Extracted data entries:

=== Begin Enclosure ===

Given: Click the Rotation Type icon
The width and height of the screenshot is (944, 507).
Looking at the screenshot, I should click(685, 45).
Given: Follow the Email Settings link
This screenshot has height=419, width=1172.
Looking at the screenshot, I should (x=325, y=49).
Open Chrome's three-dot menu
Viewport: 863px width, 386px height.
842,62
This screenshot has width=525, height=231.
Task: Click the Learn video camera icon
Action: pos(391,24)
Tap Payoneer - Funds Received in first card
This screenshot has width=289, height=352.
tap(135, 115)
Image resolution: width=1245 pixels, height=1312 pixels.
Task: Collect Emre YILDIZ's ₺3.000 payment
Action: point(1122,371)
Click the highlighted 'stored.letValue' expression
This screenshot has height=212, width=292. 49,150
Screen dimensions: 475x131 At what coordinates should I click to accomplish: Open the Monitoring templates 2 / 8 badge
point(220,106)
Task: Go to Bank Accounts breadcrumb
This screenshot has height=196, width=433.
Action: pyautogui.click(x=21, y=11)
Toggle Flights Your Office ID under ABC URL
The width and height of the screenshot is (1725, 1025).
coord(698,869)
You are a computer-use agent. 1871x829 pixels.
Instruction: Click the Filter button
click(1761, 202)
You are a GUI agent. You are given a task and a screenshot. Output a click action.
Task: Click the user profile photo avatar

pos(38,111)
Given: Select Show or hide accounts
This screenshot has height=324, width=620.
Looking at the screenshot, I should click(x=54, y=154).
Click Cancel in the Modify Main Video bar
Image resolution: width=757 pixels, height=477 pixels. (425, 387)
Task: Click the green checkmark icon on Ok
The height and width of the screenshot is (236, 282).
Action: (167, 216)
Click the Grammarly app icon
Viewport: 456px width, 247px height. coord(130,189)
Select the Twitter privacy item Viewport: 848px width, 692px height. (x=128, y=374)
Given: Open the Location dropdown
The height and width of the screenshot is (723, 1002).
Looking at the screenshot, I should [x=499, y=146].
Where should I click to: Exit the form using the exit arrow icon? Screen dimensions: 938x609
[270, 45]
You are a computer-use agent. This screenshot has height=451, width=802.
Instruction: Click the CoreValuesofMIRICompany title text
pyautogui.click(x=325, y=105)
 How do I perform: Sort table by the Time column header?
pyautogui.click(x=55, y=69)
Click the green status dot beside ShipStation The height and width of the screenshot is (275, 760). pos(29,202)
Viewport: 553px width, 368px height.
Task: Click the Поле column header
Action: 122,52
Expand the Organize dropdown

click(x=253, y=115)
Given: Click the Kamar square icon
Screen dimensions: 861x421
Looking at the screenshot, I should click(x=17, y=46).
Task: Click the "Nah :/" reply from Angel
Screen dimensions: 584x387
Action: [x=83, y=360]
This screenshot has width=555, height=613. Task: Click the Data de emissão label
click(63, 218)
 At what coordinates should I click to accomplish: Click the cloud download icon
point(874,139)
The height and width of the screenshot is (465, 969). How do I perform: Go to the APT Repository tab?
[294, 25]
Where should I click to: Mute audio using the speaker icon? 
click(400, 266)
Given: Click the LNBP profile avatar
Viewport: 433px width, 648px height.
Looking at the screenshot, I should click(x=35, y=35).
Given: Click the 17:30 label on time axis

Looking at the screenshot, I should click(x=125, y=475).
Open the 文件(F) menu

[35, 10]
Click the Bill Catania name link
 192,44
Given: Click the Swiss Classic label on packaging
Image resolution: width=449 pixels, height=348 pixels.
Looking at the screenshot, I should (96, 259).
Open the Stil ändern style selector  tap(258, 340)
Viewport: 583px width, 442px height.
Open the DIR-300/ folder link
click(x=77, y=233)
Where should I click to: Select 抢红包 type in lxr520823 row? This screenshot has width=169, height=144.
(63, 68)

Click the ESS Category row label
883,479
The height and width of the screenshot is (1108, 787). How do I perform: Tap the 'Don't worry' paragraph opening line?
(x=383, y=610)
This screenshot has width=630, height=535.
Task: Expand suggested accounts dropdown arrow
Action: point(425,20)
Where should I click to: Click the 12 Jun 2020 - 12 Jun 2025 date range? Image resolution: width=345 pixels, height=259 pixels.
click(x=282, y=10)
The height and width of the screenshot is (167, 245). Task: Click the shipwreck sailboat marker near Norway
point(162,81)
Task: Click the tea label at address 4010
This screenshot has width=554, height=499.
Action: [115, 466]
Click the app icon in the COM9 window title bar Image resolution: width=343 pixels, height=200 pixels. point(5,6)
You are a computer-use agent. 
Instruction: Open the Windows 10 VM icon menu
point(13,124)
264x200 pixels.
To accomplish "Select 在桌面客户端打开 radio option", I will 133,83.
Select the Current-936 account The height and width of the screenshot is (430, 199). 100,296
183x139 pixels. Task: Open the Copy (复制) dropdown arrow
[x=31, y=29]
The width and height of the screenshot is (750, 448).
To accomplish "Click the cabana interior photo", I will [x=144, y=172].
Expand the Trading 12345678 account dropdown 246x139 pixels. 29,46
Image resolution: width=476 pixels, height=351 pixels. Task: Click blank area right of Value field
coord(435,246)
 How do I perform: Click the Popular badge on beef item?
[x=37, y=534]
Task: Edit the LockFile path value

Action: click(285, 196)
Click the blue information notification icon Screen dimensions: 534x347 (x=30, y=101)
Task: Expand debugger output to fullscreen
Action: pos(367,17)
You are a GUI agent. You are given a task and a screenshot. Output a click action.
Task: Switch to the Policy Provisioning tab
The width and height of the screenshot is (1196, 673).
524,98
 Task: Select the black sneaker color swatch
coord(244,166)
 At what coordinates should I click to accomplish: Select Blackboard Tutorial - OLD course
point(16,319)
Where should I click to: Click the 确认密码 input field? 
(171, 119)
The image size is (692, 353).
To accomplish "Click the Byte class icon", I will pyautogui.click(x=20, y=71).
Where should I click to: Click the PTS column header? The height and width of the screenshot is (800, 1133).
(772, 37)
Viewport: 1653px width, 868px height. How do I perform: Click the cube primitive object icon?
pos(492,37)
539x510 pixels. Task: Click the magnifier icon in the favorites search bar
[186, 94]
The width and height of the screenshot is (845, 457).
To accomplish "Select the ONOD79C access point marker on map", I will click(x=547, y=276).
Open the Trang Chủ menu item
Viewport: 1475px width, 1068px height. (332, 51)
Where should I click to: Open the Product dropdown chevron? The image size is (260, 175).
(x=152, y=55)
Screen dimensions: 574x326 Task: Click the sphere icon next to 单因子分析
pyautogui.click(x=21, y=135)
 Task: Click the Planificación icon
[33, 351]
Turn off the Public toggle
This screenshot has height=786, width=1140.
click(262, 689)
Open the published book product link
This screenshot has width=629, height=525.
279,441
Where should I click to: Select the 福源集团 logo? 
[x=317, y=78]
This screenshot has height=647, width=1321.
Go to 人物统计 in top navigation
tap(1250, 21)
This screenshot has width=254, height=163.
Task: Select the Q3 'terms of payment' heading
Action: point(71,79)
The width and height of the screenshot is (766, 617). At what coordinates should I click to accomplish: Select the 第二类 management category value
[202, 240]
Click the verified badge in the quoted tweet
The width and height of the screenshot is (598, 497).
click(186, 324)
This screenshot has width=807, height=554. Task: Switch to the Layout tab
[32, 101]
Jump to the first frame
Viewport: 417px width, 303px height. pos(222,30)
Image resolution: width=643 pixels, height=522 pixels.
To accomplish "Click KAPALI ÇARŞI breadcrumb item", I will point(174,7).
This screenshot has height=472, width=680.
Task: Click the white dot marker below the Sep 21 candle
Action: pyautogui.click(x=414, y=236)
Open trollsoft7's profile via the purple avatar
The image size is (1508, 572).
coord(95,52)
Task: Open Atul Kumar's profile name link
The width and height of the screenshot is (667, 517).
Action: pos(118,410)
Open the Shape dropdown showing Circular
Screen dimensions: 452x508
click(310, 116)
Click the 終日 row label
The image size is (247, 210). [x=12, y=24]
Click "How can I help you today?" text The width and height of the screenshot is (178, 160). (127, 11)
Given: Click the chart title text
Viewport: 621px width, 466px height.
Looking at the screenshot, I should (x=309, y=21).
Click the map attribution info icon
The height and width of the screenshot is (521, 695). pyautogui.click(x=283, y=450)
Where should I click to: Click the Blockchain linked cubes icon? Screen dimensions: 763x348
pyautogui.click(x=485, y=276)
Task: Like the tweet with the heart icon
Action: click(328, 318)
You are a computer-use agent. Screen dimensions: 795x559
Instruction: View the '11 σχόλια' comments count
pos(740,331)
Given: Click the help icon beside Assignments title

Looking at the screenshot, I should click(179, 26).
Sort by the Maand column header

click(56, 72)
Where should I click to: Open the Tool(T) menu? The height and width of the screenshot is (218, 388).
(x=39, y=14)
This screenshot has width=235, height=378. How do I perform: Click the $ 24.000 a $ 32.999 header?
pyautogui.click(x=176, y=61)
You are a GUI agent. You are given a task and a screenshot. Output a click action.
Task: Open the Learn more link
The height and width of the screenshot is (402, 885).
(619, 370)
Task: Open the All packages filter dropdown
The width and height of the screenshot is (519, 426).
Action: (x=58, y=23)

=== End Enclosure ===

Which of the lines in the data hold the string "computer"? Report each of them by copying it.

* [Result]
You are a computer-use agent. 1871x829 pixels.
You are a computer-use agent. This screenshot has height=451, width=802.
You are a computer-use agent. 
You are a computer-use agent. Screen dimensions: 795x559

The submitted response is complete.